Data for the task:
_ _ _

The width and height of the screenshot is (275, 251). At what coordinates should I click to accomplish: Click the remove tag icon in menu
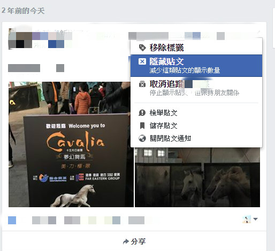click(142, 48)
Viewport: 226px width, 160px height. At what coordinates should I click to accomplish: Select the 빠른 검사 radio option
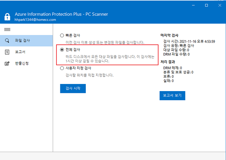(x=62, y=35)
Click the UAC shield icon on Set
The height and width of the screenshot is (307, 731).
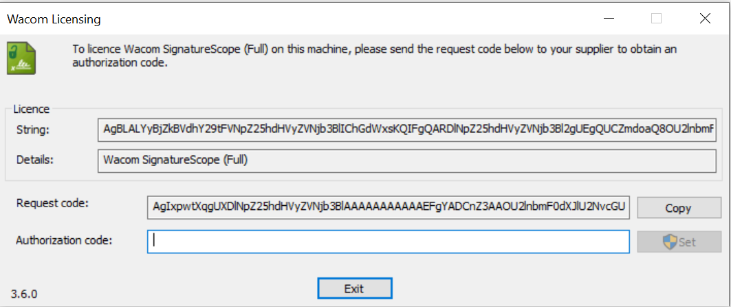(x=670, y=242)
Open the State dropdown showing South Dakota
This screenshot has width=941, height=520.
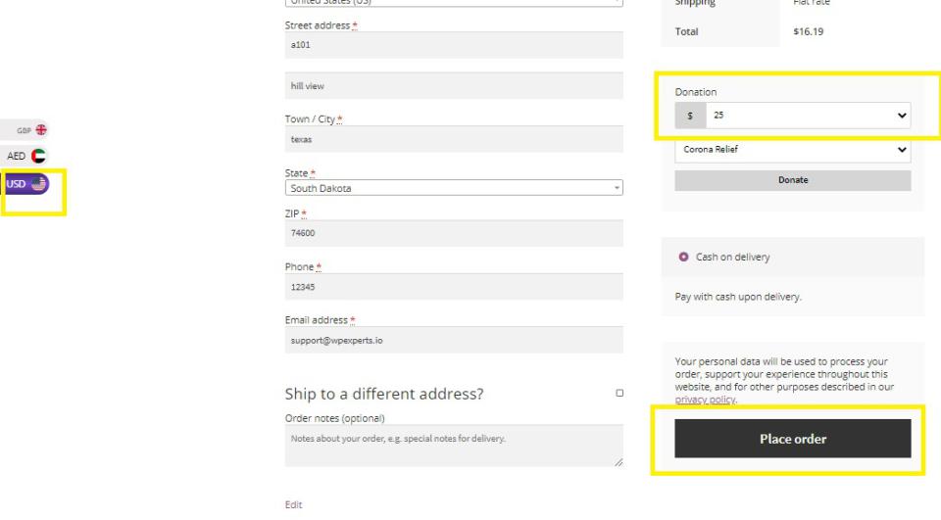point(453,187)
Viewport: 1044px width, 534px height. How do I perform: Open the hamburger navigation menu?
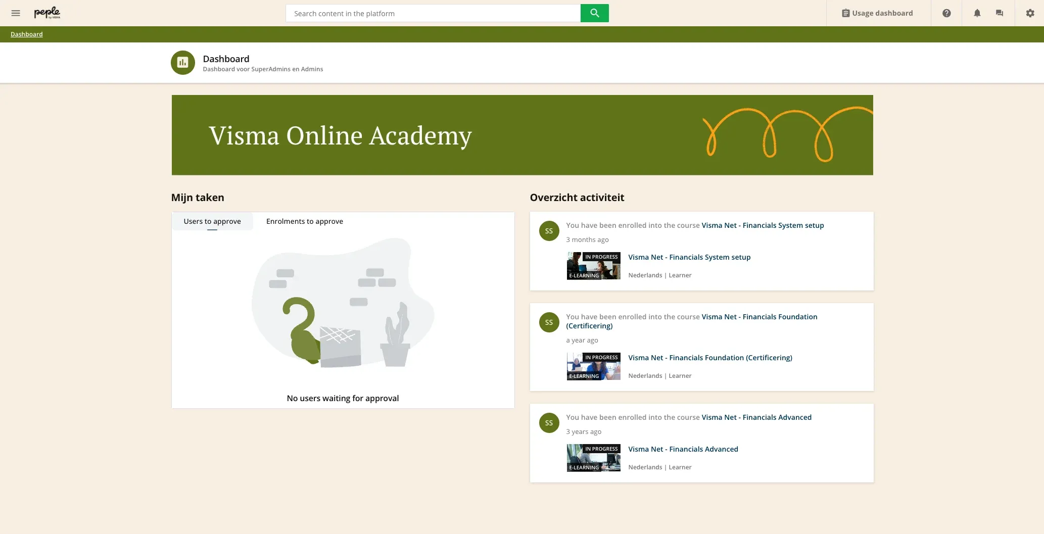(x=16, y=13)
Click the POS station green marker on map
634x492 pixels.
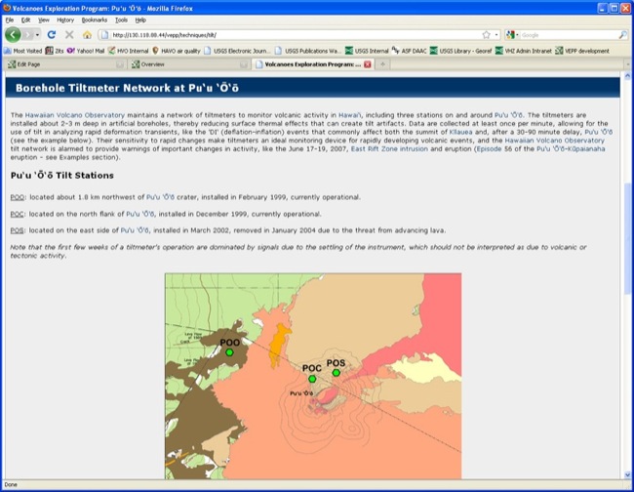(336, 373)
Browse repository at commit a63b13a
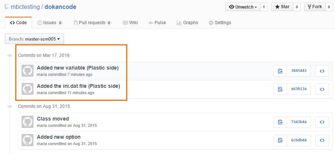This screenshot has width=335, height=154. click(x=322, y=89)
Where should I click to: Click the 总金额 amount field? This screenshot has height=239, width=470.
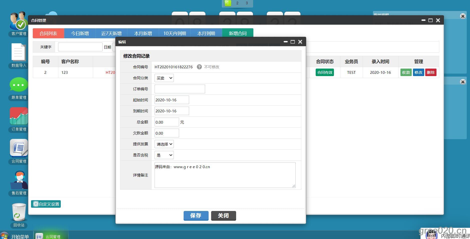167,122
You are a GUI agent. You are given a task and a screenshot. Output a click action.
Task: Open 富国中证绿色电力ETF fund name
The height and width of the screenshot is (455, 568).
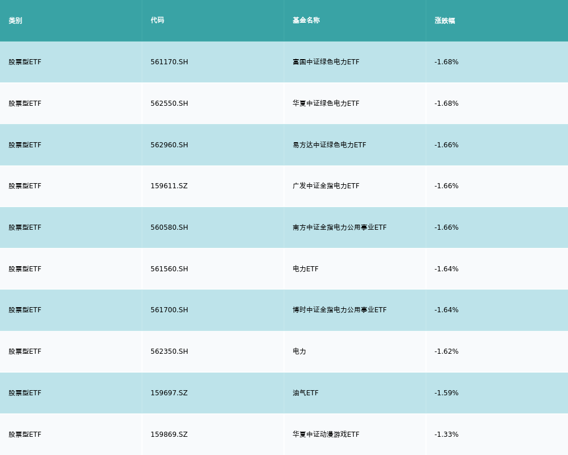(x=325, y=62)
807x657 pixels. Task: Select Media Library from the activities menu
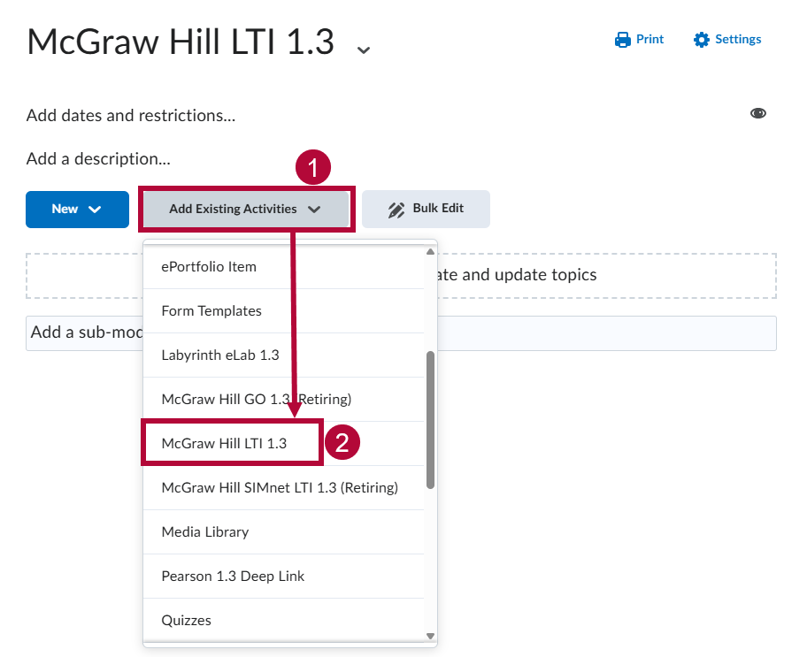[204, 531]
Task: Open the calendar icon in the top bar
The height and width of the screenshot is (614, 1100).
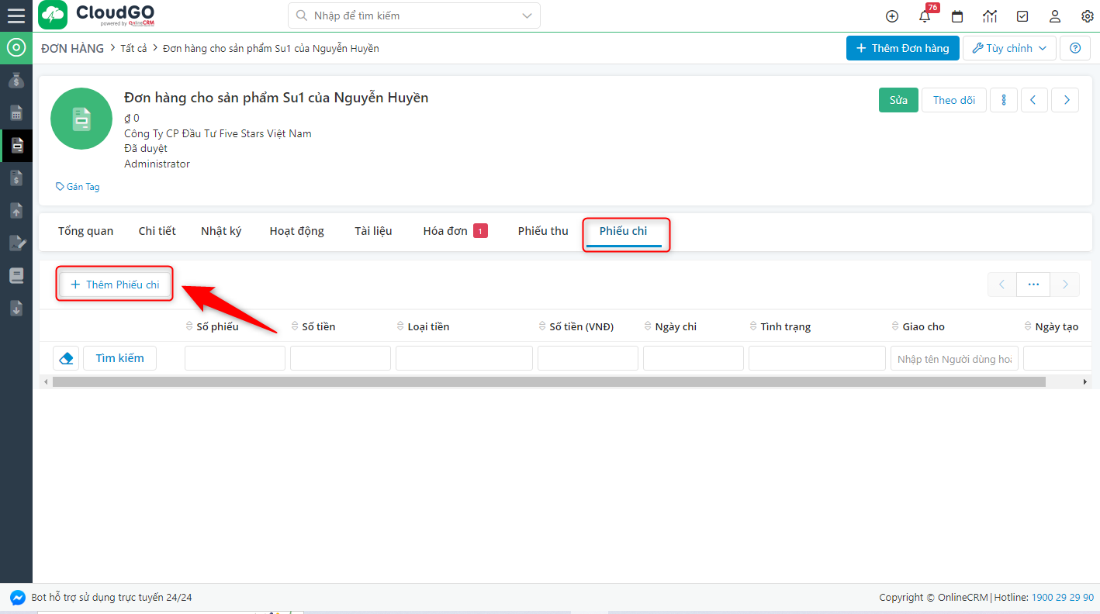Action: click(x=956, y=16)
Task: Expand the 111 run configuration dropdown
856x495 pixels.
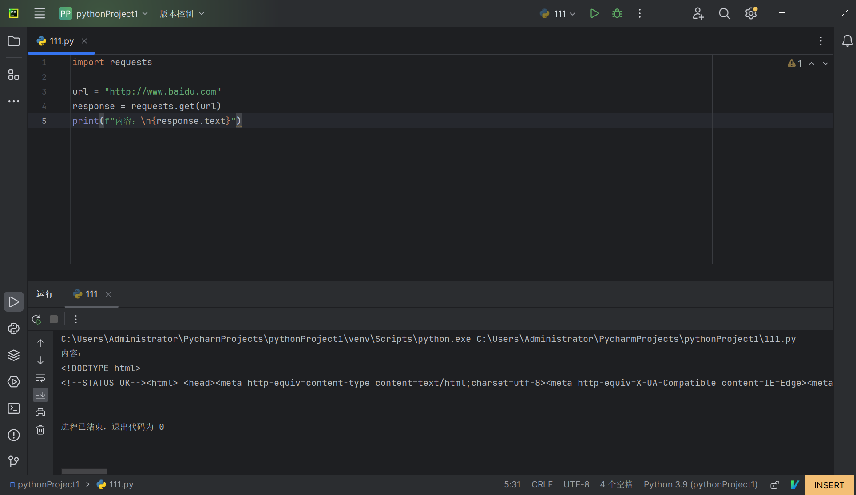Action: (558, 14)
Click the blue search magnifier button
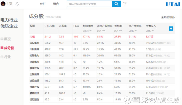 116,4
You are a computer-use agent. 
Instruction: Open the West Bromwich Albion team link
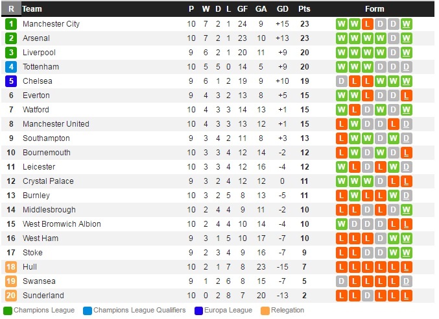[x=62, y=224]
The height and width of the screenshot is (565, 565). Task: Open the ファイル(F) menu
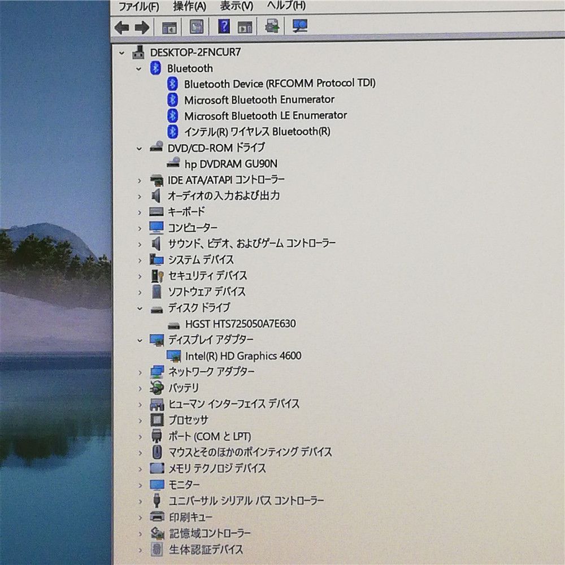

_ _ _

Return the full set of lines above word for word and with no pictures.

The width and height of the screenshot is (275, 251). At what coordinates should I click to accomplish: Click the remove tag icon in menu
click(142, 48)
Viewport: 226px width, 160px height. At what coordinates should I click to accomplish: Select the 빠른 검사 radio option
(x=62, y=35)
Click the UAC shield icon on Set
The height and width of the screenshot is (307, 731).
(x=670, y=242)
Open the State dropdown showing South Dakota
This screenshot has width=941, height=520.
point(453,187)
Viewport: 1044px width, 534px height. How do I perform: Open the hamburger navigation menu?
(x=16, y=13)
Click the POS station green marker on map
634x492 pixels.
(336, 373)
Browse repository at commit a63b13a
This screenshot has width=335, height=154. click(x=322, y=89)
Where should I click to: Click the 总金额 amount field? This screenshot has height=239, width=470.
167,122
You are a GUI agent. You are given a task and a screenshot. Output a click action.
Task: Open 富国中证绿色电力ETF fund name
The height and width of the screenshot is (455, 568).
(x=325, y=62)
807x657 pixels. Task: Select Media Library from the activities menu
[204, 531]
Task: Open the calendar icon in the top bar
The height and width of the screenshot is (614, 1100).
Action: click(x=956, y=16)
Task: Expand the 111 run configuration dropdown
856x495 pixels.
Action: (558, 14)
Click the blue search magnifier button
 116,4
You are a computer-use agent. 
Instruction: Open the West Bromwich Albion team link
[x=62, y=224]
The height and width of the screenshot is (565, 565). Task: Open the ファイル(F) menu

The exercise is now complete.